Authors: Xiao Li*, Texas A&M University, Daniel W Goldberg, Texas A&M University
Topics: Geographic Information Science and Systems, Transportation Geography, Hazards, Risks, and Disasters
Keywords: Crash Analysis, Accident-Prone Road Segment, Data Mining, Geostatistical Methods
Session Type: Poster
Start / End Time: 1:20 PM / 3:00 PM
Room: Napoleon Foyer/Common St. Corridor, Sheraton, 3rd Floor
Presentation File: No File Uploaded
Traffic accidents has become the seventh leading cause of preventable death in the United States, and the eighth globally. Geostatistical methods work well for identifying and visualizing existing traffic “black” zones. However, these methods can’t predict the driving risk for newly-constructed roads. This study takes advantages of data mining method to investigate the relationship between driving risk and road-related features, which makes contributions for better understanding the occurrence of crashes: 1) different geostatistical methods and data mining techniques are compared for accident-prone road segment identification; 2) the relationship between driving risk and road-related features are innovatively investigated.

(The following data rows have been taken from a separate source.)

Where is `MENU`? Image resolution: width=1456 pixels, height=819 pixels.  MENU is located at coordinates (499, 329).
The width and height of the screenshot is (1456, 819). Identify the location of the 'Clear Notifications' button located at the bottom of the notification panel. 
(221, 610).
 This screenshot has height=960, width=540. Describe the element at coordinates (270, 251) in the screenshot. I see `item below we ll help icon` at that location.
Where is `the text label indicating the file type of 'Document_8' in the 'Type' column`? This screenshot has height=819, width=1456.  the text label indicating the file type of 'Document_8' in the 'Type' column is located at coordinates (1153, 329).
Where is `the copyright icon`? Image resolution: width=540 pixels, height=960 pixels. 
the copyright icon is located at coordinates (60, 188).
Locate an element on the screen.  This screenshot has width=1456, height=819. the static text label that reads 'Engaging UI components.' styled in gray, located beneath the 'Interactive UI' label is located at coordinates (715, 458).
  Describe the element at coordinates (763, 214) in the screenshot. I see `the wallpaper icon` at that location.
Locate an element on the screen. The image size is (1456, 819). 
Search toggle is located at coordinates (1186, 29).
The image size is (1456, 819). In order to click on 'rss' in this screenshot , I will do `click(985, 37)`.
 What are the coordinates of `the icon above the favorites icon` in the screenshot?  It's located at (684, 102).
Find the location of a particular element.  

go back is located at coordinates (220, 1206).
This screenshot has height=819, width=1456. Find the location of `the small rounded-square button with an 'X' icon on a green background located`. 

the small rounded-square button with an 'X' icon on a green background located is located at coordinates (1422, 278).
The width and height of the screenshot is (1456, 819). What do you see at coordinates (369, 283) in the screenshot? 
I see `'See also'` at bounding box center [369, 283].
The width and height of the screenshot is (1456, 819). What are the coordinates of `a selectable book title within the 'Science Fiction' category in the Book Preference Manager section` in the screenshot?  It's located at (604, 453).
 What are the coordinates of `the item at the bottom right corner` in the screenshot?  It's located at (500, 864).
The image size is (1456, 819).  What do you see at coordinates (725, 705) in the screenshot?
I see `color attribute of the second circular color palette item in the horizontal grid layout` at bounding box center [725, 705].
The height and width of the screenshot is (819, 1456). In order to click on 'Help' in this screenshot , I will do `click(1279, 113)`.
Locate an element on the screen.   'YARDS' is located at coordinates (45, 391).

In this paper, 45,898 car accidents of Polk County, Iowa between 2011 and 2016 are snapped to their nearest road segments. 34 road-related features are created and then aggregated as the attributes of each road segment. Moran’s I is adapted to test the spatial autocorrelation of car accidents. Kernel Density Estimation is performed to identify the crashes-concentrated road segments. Crash rate is calculated to present the driving-risk for each road segment. In terms of crash rate, road segments are labeled as “Safe,” “Low-Risk,” and “High-Risk.” 6324 road segments with 35 attributes, including 34 road-related features and labels, are fed to a data-mining engine. Three different data mining methods are implemented for identifying accident-prone road segments.
The result demonstrates overall the data mining methods are effective for labeling the road segments as “Safe,” “Low-Risk,” and “High-Risk” based on the selected features. Of the three methods tested, Decision Tree has the highest accuracy of 85.02%.